Il rappela l’objectif de cette opération : ces statues sont en vente (16 sur 20 ont d’ores et déjà trouvé preneurs) et le produit de cette vente viendra abonder le financement d’un « Musée du Chat » qui devrait s’ouvrir à Bruxelles dans les prochaines années. Nous aurons certainement l’occasion de vous en reparler, d’autant que ces statues sont destinées à voyager dans d’autres villes de France.

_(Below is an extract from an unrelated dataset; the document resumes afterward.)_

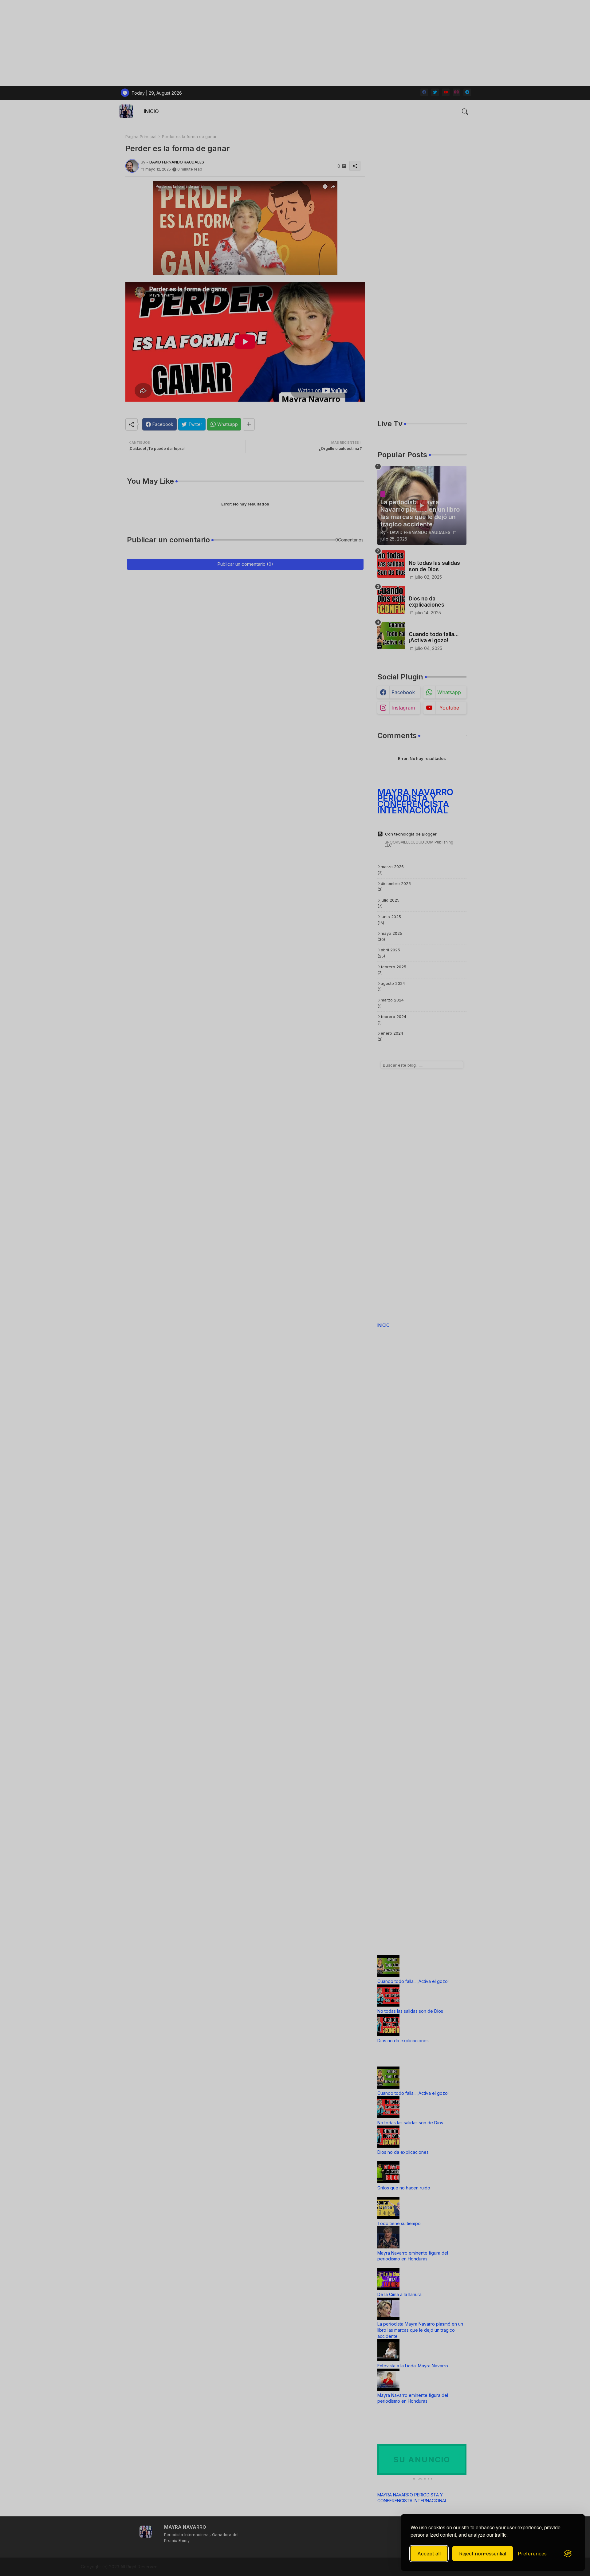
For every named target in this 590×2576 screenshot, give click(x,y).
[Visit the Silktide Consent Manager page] (567, 2553)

Et puis nous sommes aussi allés visiter la Galerie Huberty-Breyne, avenue Matignon qui ne pensait pas profiter d’une aussi belle aubaine : Geluck a mis à profit le confinement obligé pour peindre, dessiner, concevoir. Faire œuvre. Les œuvres sont à l’image de l’artiste : drôles, parfois impertinentes, gentiment interpellantes, et surtout pleines d’esprit. Et toutes, ici, relatives à l’art, à la création et quelquefois à la bande dessinée.
Imposture ?
Évidemment, l’opération essuie des critiques. « La ville de Paris offre une pub gratuite à Casterman en installant des PLV géantes. Geluck a surtout le talent des relations publiques… » peut-on lire dans notre forum. Un autre écrit : « De l’art, tout de suite les grands mots. » Voici ce qu’en pense Ronan Lancelot, le directeur de la succursale parisienne de Huberty-Breyne Gallery : « Geluck n’a plus besoin de promo. Pour moi, le Chat a depuis longtemps dépassé le domaine de la bande dessinée. C’est devenu une icône, un personnage populaire. On le voit bien avec les gens qui passent dans la rue et qui essaient de voir ce qu’il a dans la galerie [fermée. NDLR]. Donc, de la publicité, il n’en a plus besoin. En revanche, Philippe a envie de montrer et de partager. De ce point de vue-là, mettre des statues sur les Champs-Élysées est une chose et montrer que derrière, il y a tout un travail qui part du papier en est une autre. Cela permet de montrer qu’il travaille sur papier, qu’il peint sur toile, qu’il y a des formats différents de sculptures, des multiples… Dans tous les budgets, on peut trouver quelque chose. Pour moi, c’est très cohérent. Il n’y a pas d’imposture à partir du moment où l’artiste est sincère. Il se trouve que le public répond. Il n’y a pas de « posture » chez Philippe Geluck, au contraire. Tout le monde achète Geluck : des amateurs d’art, des gens qui ont envie de rigoler, tout le monde achète du Geluck aujourd’hui. C’est surprenant. »
De l’art ?
Est-ce que nous sommes dans l’art ? Il nous semble que la BD revendique la 9e place... « C’est de l’art où dans la mesure les gens en face pensent que c’est de l’art, répond le galeriste. Le plus important, c’est de susciter de l’émotion. Et la grande force de Geluck, c’est ça. Son Chat suscite des émotions, en 2D comme en 3D, à l’acrylique comme au crayon. C’est là qu’il est plus fort que tout. Le Chat est devenu un symbole. Tintin, si ce n’est pas dessiné par Hergé, ce n’est pas Tintin. Le Chat si ce n’est pas dessiné par Geluck, ce n’est pas Le Chat mais par contre, il peut prendre plein de formes dessinées par Geluck, et ça c’est très fort. »
Et de fait, la galerie (jusqu’à ce qu’une ouverture au public soit possible, en attendant, dès vendredi, on peut la visiter en 3D sur le site de la galerie) est le véritable prolongement de la sarabande des statues sur les champs.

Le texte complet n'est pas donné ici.